_Task description_
Copy out, word for word, the items from the line with "Freeze the display with the pause button" to the line with "Click the colorful", including both of those lines.

——

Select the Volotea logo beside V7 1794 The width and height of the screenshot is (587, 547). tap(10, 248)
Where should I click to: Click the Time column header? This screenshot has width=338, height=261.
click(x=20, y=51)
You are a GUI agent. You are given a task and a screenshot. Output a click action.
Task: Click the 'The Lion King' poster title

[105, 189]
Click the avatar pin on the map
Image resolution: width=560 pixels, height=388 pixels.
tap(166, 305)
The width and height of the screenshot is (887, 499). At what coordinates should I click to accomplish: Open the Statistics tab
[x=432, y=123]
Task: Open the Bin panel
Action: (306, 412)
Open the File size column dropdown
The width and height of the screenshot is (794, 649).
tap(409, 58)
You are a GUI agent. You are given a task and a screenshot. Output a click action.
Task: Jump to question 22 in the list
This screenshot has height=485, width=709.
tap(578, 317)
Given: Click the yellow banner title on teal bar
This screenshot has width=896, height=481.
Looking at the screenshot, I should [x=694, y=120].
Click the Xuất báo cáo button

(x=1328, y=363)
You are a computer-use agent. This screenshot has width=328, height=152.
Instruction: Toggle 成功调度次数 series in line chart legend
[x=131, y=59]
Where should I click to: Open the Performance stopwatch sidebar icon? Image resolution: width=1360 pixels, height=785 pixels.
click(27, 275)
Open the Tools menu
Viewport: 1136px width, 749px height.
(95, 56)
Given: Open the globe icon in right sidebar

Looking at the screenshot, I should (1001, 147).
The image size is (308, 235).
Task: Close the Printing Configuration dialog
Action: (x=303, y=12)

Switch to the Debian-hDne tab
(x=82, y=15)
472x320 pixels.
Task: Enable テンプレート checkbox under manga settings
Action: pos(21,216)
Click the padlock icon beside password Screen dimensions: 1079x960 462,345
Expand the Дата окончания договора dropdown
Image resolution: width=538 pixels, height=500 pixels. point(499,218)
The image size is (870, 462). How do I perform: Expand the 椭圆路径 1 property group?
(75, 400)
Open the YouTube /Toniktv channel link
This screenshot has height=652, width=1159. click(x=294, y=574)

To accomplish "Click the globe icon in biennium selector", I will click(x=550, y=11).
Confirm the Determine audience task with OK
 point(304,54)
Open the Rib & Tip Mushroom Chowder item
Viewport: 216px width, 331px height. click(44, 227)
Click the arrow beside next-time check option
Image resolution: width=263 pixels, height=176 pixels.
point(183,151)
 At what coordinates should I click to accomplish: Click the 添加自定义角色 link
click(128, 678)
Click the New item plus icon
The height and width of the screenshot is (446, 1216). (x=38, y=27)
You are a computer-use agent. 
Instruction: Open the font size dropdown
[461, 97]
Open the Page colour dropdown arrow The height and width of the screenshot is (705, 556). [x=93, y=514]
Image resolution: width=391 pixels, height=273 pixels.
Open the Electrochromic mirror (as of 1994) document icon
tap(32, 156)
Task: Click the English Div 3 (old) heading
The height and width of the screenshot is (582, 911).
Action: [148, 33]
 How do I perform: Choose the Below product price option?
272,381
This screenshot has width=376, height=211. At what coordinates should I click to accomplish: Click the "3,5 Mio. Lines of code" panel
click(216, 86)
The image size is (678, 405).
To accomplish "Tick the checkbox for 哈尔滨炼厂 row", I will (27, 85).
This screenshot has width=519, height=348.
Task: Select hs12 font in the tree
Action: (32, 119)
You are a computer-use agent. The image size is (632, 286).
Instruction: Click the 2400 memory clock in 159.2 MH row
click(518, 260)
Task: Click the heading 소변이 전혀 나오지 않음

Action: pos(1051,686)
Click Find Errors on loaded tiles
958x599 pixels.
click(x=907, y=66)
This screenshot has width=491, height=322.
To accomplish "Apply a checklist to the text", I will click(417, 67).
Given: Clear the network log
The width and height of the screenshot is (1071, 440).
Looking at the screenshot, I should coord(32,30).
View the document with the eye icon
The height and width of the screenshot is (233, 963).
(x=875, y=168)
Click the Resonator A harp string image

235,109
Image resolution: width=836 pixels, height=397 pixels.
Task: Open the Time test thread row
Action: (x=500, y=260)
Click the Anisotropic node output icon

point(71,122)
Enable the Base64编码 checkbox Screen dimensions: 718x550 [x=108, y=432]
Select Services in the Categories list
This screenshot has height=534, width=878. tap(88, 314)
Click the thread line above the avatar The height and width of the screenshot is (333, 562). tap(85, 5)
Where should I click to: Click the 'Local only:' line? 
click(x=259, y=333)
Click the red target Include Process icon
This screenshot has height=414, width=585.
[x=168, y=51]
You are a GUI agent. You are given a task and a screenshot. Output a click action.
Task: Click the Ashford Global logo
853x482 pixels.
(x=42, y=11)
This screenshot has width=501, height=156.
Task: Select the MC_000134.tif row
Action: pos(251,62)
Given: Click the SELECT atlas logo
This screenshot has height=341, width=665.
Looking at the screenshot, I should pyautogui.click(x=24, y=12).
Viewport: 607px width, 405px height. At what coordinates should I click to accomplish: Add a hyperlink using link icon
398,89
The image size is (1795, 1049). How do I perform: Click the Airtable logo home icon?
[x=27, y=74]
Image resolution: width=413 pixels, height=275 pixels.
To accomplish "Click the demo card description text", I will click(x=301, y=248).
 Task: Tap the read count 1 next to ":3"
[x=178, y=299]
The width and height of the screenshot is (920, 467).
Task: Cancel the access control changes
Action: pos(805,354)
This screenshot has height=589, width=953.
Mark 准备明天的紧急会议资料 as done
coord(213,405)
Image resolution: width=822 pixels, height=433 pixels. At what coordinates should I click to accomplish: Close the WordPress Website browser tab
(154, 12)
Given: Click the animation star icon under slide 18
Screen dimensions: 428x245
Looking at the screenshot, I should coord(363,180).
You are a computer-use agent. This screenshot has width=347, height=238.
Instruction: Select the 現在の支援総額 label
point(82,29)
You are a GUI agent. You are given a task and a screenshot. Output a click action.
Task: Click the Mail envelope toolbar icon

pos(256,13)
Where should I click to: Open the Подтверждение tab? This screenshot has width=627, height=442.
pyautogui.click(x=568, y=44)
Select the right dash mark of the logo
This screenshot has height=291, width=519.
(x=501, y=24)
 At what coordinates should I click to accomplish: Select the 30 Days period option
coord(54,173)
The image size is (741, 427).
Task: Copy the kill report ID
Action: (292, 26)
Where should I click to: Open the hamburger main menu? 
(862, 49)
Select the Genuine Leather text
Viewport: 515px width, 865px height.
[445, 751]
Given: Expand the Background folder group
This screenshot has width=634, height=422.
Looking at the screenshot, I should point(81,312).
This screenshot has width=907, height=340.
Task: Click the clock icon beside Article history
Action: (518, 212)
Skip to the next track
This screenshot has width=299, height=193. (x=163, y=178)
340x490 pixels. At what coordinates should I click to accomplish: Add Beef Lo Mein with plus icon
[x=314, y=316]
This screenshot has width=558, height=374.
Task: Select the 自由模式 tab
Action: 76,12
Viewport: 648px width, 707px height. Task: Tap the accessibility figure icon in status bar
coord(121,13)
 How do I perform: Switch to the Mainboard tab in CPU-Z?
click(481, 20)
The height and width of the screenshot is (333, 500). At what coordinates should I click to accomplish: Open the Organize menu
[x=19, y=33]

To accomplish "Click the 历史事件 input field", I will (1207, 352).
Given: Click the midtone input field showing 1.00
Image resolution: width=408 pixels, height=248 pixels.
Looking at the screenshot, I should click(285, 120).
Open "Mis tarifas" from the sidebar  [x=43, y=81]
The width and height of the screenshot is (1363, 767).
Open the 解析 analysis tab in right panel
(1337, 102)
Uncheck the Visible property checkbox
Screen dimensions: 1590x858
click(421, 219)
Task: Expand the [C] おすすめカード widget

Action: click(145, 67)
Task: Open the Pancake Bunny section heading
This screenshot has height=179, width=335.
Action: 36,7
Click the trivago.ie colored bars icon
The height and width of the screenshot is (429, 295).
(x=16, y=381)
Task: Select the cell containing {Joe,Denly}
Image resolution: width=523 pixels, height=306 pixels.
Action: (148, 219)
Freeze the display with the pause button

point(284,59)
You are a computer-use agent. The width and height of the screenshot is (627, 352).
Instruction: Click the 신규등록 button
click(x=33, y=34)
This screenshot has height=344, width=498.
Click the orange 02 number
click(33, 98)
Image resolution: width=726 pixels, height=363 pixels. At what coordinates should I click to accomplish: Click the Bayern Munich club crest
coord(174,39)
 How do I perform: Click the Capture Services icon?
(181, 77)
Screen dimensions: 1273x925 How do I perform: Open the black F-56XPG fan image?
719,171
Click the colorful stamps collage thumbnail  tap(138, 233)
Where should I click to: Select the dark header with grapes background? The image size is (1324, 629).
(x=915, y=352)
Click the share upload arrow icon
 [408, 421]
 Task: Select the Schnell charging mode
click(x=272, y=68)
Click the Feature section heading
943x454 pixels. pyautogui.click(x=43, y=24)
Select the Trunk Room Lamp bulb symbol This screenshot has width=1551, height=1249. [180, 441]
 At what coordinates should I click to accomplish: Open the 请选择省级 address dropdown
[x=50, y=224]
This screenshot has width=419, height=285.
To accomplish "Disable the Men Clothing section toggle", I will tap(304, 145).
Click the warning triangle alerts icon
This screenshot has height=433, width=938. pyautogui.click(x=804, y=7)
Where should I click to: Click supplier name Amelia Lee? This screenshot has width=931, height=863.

——

_Result below_
Freeze the display with the pause button

point(284,59)
You are a computer-use agent. The width and height of the screenshot is (627, 352).
Instruction: Click the 신규등록 button
click(x=33, y=34)
This screenshot has height=344, width=498.
Click the orange 02 number
click(33, 98)
Image resolution: width=726 pixels, height=363 pixels. At what coordinates should I click to accomplish: Click the Bayern Munich club crest
coord(174,39)
 How do I perform: Click the Capture Services icon?
(181, 77)
Screen dimensions: 1273x925 How do I perform: Open the black F-56XPG fan image?
719,171
Click the colorful stamps collage thumbnail  tap(138, 233)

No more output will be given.